Son objectif consiste à rendre plus attrayante la participation financière des travailleurs, par le biais de certains avantages, afin de stimuler leur motivation et, partant, les performances.

Dorénavant, une société ou un groupe assujetti(e) à l'impôt des sociétés, à l'exclusion des centres de coordination, pourra mettre sur pied un plan de participation, fruit d'une concertation collective entre l'employeur et les travailleurs. Ce dernier terme vise également les personnes liées à l'employeur par un contrat d'apprentissage, de stage ou de formation professionnelle. Le plan devra impérativement être proposé à l'ensemble des travailleurs de l'entreprise. Néanmoins, le plan de participation pourra prévoir une condition d'ancienneté minimale ne dépassant pas un an.

Si le plan doit être proposé à tous les travailleurs, qu'ils soient stagiaires depuis treize mois dans l'entreprise ou cadres dirigeants, la proposition ne doit pas nécessairement être faite dans les mêmes termes. Ainsi, il est dit que le plan doit obligatoirement mentionner les critères objectifs servant à déterminer le montant à attribuer à chacun des travailleurs adhérents. Ces critères doivent être définis par une convention collective de travail. A défaut de CCT, un arrêté royal délibéré en Conseil des Ministres, fixera des critères objectifs. Cette possibilité de faire des gradations dans l'octroi des avantages était, évidemment, absolument nécessaire pour que le système rencontre quelque succès. Dans la mesure où elle dépend d'une négociation collective ou d'un arrêté royal, il est cependant peu probable que la formule permette réellement de donner des avantages significatifs aux cadres et il paraît impossible de l'utiliser pour personnaliser les avantages.

Plusieurs types de participations sont envisagés: d'une part, une participation au capital, consistant pour la société à attribuer gratuitement des actions aux membres de son personnel, impliquant une augmentation de capital par incorporation de bénéfices (et une dilution de l'actionnariat), d'autre part, une participation aux bénéfices, enfin, une participation alliant les deux types, suivant des proportions déterminées dans le plan.

Ne peuvent donc mettre en place un plan de participation au capital que les sociétés qui réalisent un bénéfice.

Des limites sont imposées à ces participations: le montant total de participation au capital et aux bénéfices ne peut excéder, soit 10 % de la masse salariale brute, soit 20 % du bénéfice de l'exercice après impôt (à calculer sur une base consolidée pour les groupes).

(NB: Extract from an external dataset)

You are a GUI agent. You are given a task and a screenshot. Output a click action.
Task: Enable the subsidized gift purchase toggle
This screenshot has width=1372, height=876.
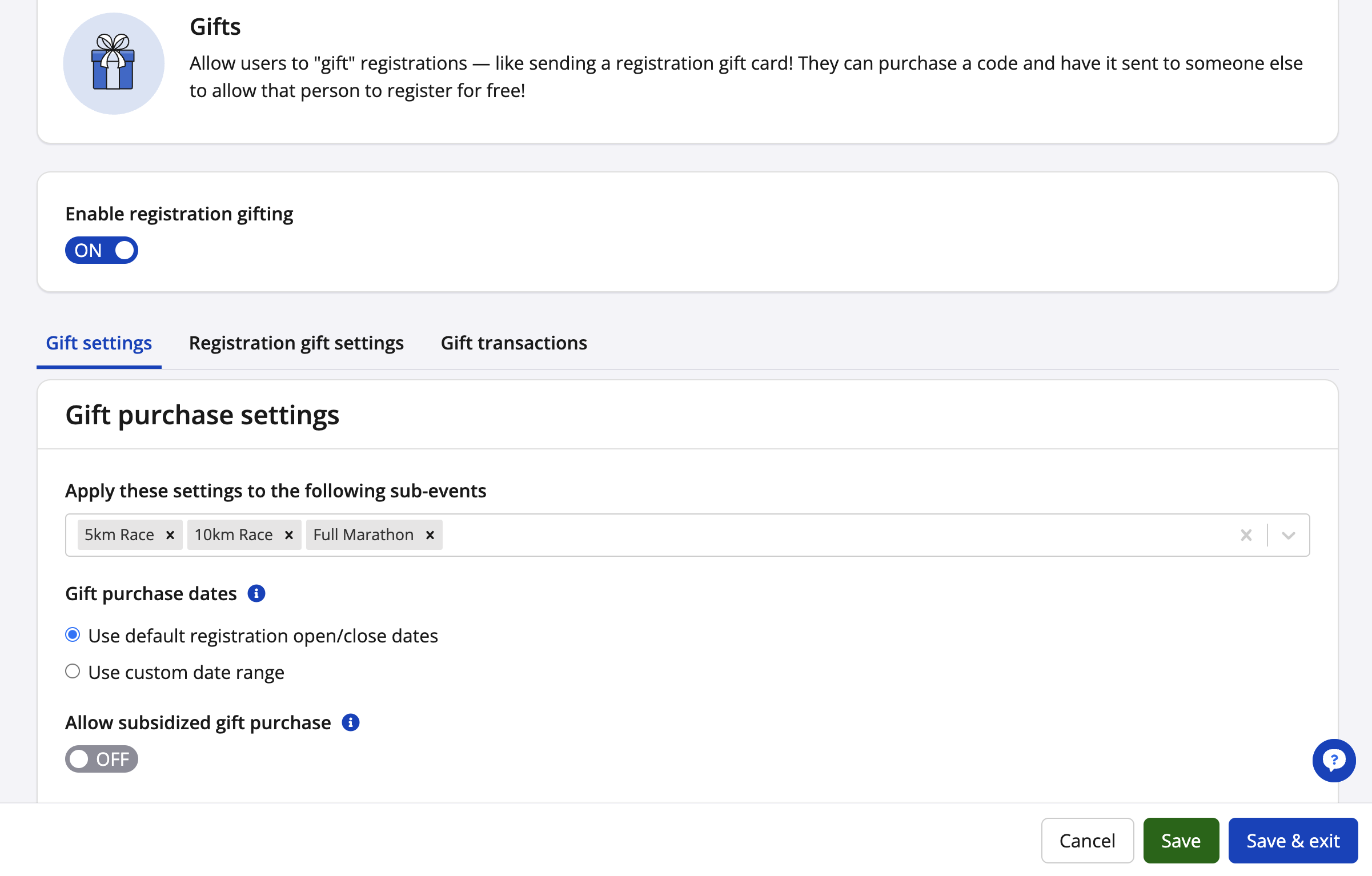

Il doit par ailleurs être prévu dans ledit plan une formule révélant le lien avec les résultats.

Le texte prévoit la possibilité de constitution d'une société distincte, dont la mission sera de détenir et de gérer les actions attribuées, appelée société coopérative de participation. Selon l'exposé des motifs, le recours à celle-ci ne sera, pour les travailleurs, pas plus onéreux que la perception directe de l'avantage sous réserve de certains frais de gestion. La société coopérative ne sera, à cet effet, imposée que sur certaines dépenses non admises et sur ses dépenses non justifiées. L'inutilité d'une telle société a été relevée par le Conseil d'Etat.

Sur le plan fiscal, les travailleurs ne seront pas astreints au régime fiscal applicable aux rémunérations. D'ailleurs, la participation ne se substitue en aucun cas à la rémunération, mais doit s'ajouter à elle.

Sommairement, cet "avantage de type nouveau" sera imposé selon les principes évoqués ci-après.

L'avantage subira une retenue à la source. Ainsi l'employeur, responsable vis-à-vis du fisc, effectuera un prélèvement libératoire et forfaitaire. La retenue à la source sera plus faible dans les hypothèses de participation au capital (15%) que dans celles de participation aux bénéfices ( 25 %). Néanmoins, le taux réduit de taxation sera majoré à défaut de détention des titres durant la période fixée par le plan. En ce qui concerne les PME, le taux réduit sera également d'application en cas d'attribution d'une participation aux bénéfices en espèces, à la condition que les travailleurs affectent immédiatement les sommes à des prêts consentis en faveur de l'employeur, ce dernier devant les destiner à la constitution d'immobilisations.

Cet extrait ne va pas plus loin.